== WORK TO DO ==
Copy each of the records below word for word, but leave out the pictures.

######

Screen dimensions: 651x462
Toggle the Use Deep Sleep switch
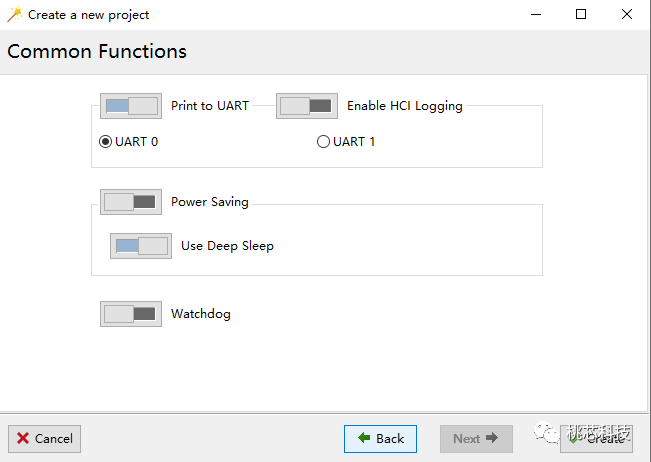(141, 246)
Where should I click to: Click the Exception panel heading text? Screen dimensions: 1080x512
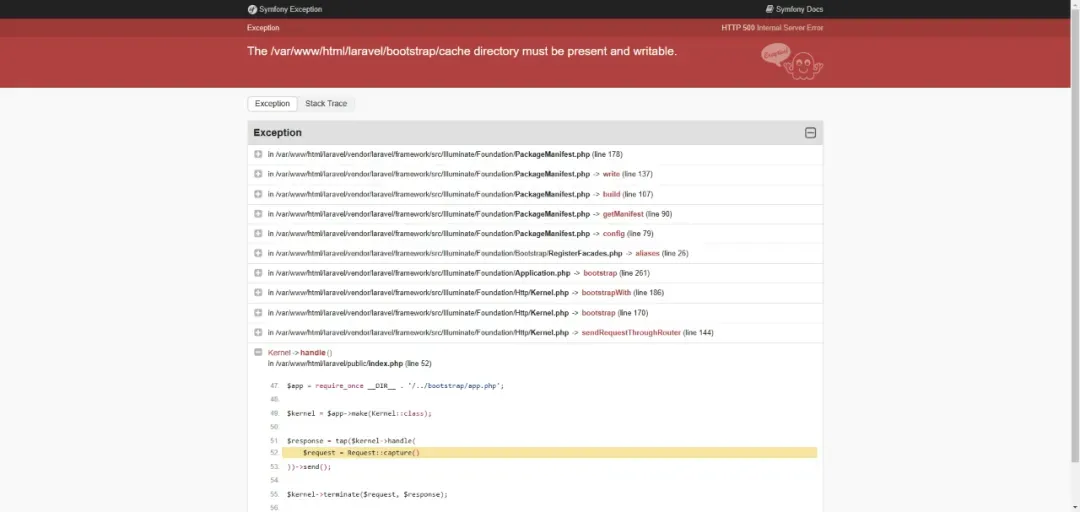(x=277, y=133)
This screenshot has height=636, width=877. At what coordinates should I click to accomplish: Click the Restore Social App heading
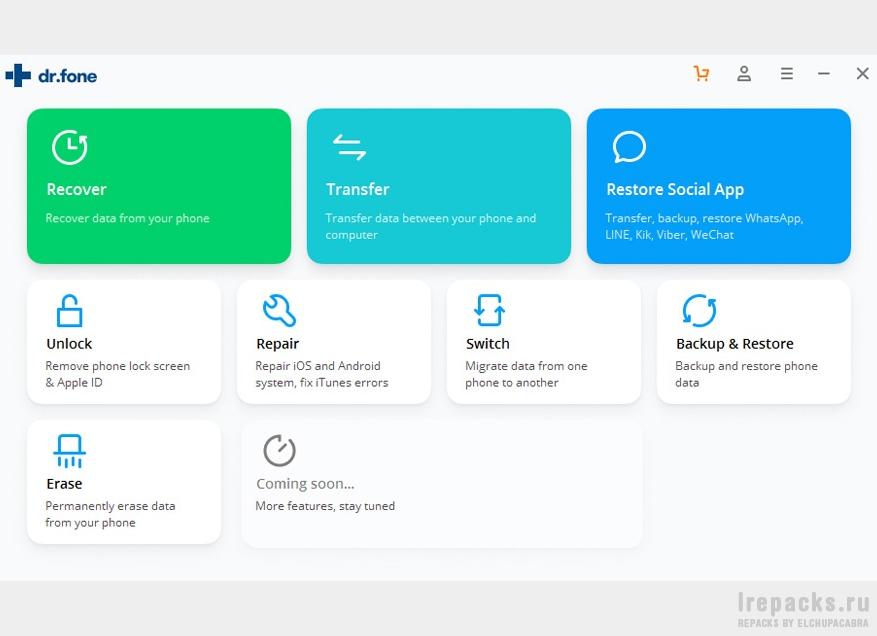click(x=675, y=189)
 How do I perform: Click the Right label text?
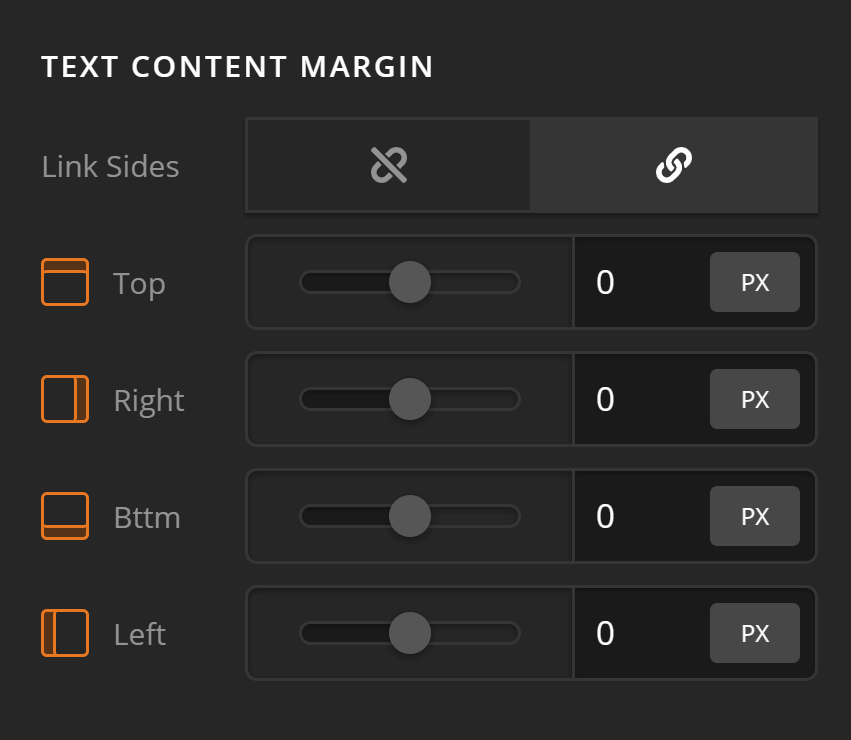tap(148, 400)
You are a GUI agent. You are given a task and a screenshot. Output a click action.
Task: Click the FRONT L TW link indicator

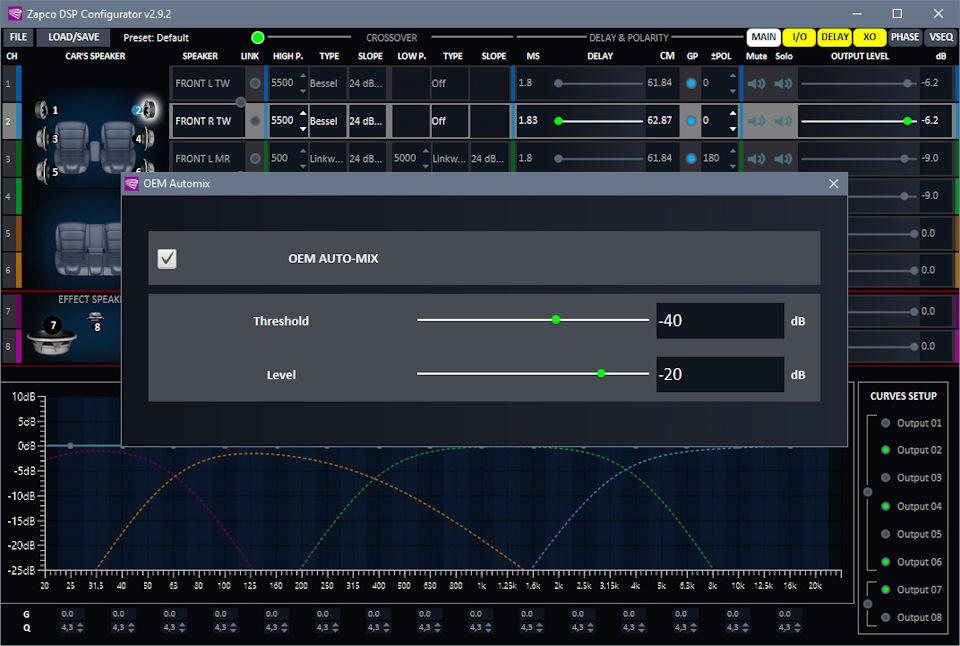click(255, 83)
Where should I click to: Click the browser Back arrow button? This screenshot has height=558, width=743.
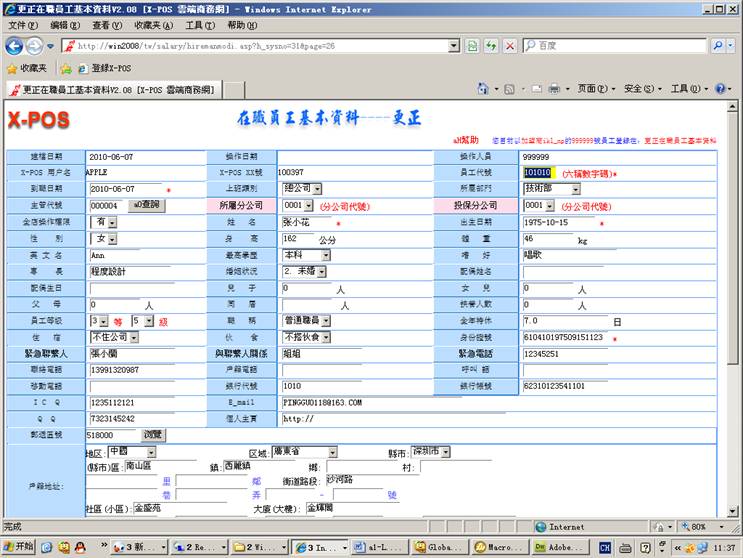coord(14,46)
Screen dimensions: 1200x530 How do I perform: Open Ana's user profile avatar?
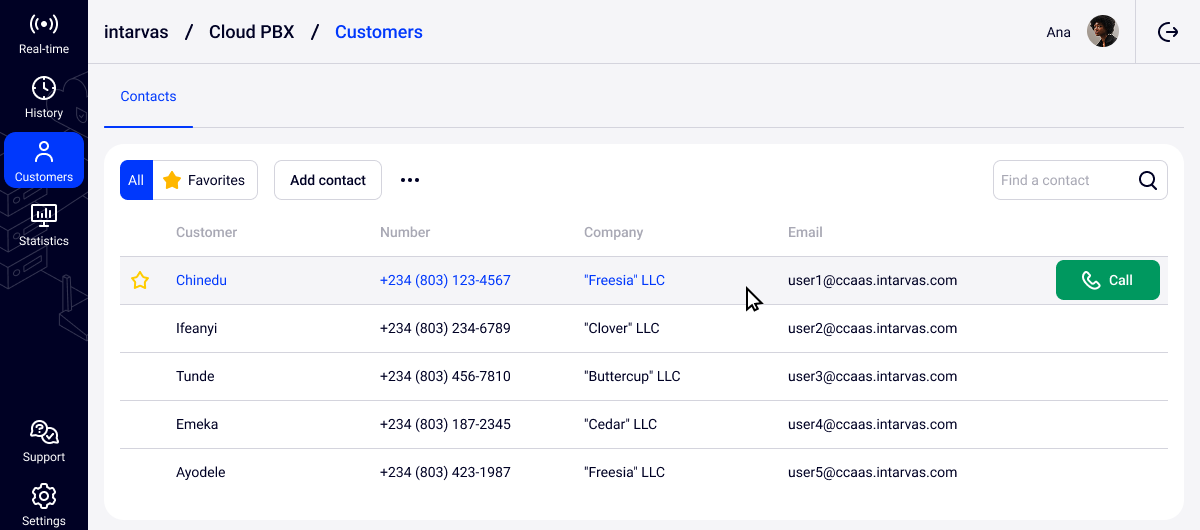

######

== RESULT FOR THIS TASK ==
Screen dimensions: 651x462
Toggle the Use Deep Sleep switch
(141, 246)
Where should I click to: Click the Exception panel heading text? Screen dimensions: 1080x512
(x=277, y=133)
This screenshot has height=636, width=877. At what coordinates should I click to accomplish: Click the Restore Social App heading
click(x=675, y=189)
 How do I perform: Click the Right label text?
tap(148, 400)
You are a GUI agent. You are given a task and a screenshot. Output a click action.
Task: Click the FRONT L TW link indicator

click(255, 83)
Where should I click to: Click the browser Back arrow button? This screenshot has height=558, width=743.
coord(14,46)
Screen dimensions: 1200x530 How do I perform: Open Ana's user profile avatar?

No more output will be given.